## TAKENLIJST
**A)** Neem het deel van de forumdraad over, beginnend bij "## mohamed mohamed" en eindigend bij "maken denk ik.". Vervang daarin "marokkaans" door "Vlaams".
**B)** Beantwoord de volgende vragen op basis van de forumdraad:
(i) Hoe oud is Aichamelissa volgens haar eigen bericht?
(ii) Welke leeftijd noemt zackaria1988?
(iii) Welk geslacht geeft Vlaamse voor zichzelf op?

## GECITEERDE PASSAGE
#  > Dating >  > Man zoekt Vrouw >  Bekeerde nederlandse moslima, zoekt praktiserende broeder voor huwelijk inshaAllah

## Aichamelissa

Salaam aleikum, ik ben een bekeerde nederlandse moslima, ik ben 27 jaar en zoek contact, met een serieuse praktiserende broeder, die net zo als mij toe is aan het huwelijk, ik zelf ben nederlandse dus het is moeilijk om een broeder of laat ik het zo zeggen een serieuse praktiserende broeder te vinden, die serieus is en net zo als mij wilt trouwen, vandaar dat ik het op deze manier probeer, nu hopen dat dit bericht goed aan komt want verstand van deze site heb ik niet , mohiem ik hoor graag een reactie wa aleikum salaam

----------


## zackaria1988

salam zuster,

Ik ben op zoek naar een vrouw die de volgende stap in haar leven wil zetten. Ik ben een praktiserende moslim. Ik ben 23 jaar. De reden dat ik een meisje zoek via dergelijke site, is dat er al een kleine beetje info staat over hoe je verder wil met je leven.Heb je toevallig een msn of iets dergelijks, zou graag je beter willen leren kennen.

----------


## hamza12345

sallaam ik wil heel graag in kontakt komen met u

----------


## Siwaak_Takje

Subhaan'Allaah.. Haha, ik denk dat ik ook maar eens een advertentie ga plaatsen..

----------


## mohamed mohamed

ik ben 32 jaar ,ik ben marokkaans,ik wil ook trouwen met moslima

----------


## Vlaamse

> Subhaan'Allaah.. Haha, ik denk dat ik ook maar eens een advertentie ga plaatsen..


 :haha: 
Ik zal er ook maar werk van maken denk ik.

----------


## Siwaak_Takje

Maar eerst zien of Aichamelissa echt aan een man geraakt en trouwt, dan zal ik mijn kans wagen,  :hihi:

----------


## Vlaamse

:gniffel:

----------


## Siwaak_Takje

Haha, je ziet groen van jaloezie.. Vertel eens..  :hihi:

----------


## Vlaamse

> Haha, je ziet groen van jaloezie.. Vertel eens..



Haha, neen hoor! Ik gun het de zuster van harte! Jou trouwens ook!  :stout:

----------


## Siwaak_Takje

Wat ben jij?

----------


## Vlaamse

Hoezo wat ben ik? :s

----------


## Siwaak_Takje

I mean, man of vrouw?

----------


## Vlaamse

Vlaamse = vrouwelijk

----------


## Siwaak_Takje

Inderdaad. Al twee weken geen school en ik merk het aan mijn taalgevoel.

## GEËXTRAHEERDE GEGEVENS

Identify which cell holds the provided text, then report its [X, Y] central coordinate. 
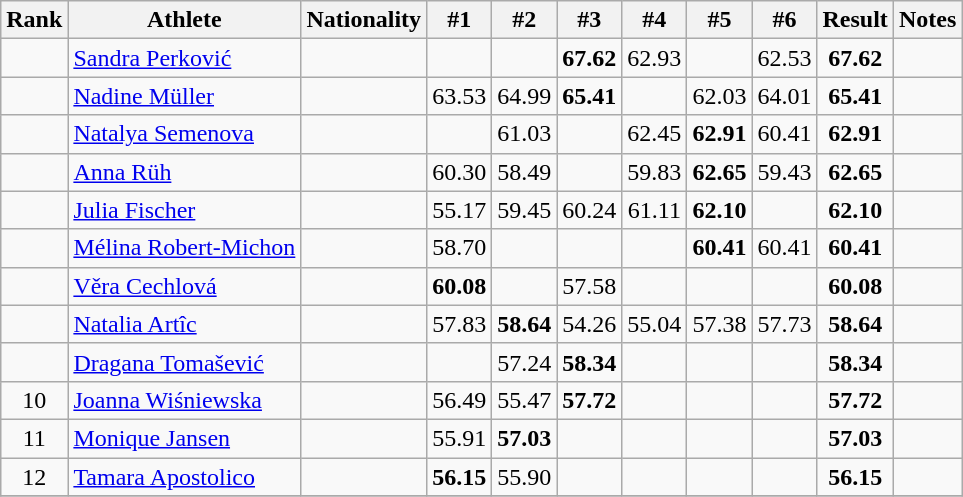
Result [855, 20]
Natalia Artîc [184, 324]
Natalya Semenova [184, 134]
12 [34, 477]
59.83 [654, 172]
62.93 [654, 58]
#5 [720, 20]
Dragana Tomašević [184, 362]
54.26 [590, 324]
Notes [927, 20]
Julia Fischer [184, 210]
61.11 [654, 210]
55.90 [524, 477]
Věra Cechlová [184, 286]
56.49 [460, 400]
Sandra Perković [184, 58]
64.01 [784, 96]
Joanna Wiśniewska [184, 400]
55.04 [654, 324]
62.45 [654, 134]
11 [34, 438]
55.17 [460, 210]
58.49 [524, 172]
10 [34, 400]
59.45 [524, 210]
57.58 [590, 286]
Nationality [364, 20]
55.47 [524, 400]
63.53 [460, 96]
#1 [460, 20]
57.73 [784, 324]
59.43 [784, 172]
61.03 [524, 134]
#3 [590, 20]
Rank [34, 20]
57.38 [720, 324]
Athlete [184, 20]
Mélina Robert-Michon [184, 248]
#4 [654, 20]
60.30 [460, 172]
58.70 [460, 248]
62.03 [720, 96]
Tamara Apostolico [184, 477]
55.91 [460, 438]
57.83 [460, 324]
#2 [524, 20]
Monique Jansen [184, 438]
60.24 [590, 210]
64.99 [524, 96]
62.53 [784, 58]
Nadine Müller [184, 96]
#6 [784, 20]
Anna Rüh [184, 172]
57.24 [524, 362]
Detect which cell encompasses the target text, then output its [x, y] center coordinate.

## ANTWOORDEN
**A)**
## mohamed mohamed

ik ben 32 jaar ,ik ben Vlaams,ik wil ook trouwen met moslima

----------


## Vlaamse

> Subhaan'Allaah.. Haha, ik denk dat ik ook maar eens een advertentie ga plaatsen..


 :haha: 
Ik zal er ook maar werk van maken denk ik.

**B)**
(i) 27 jaar
(ii) 23 jaar
(iii) Vrouwelijk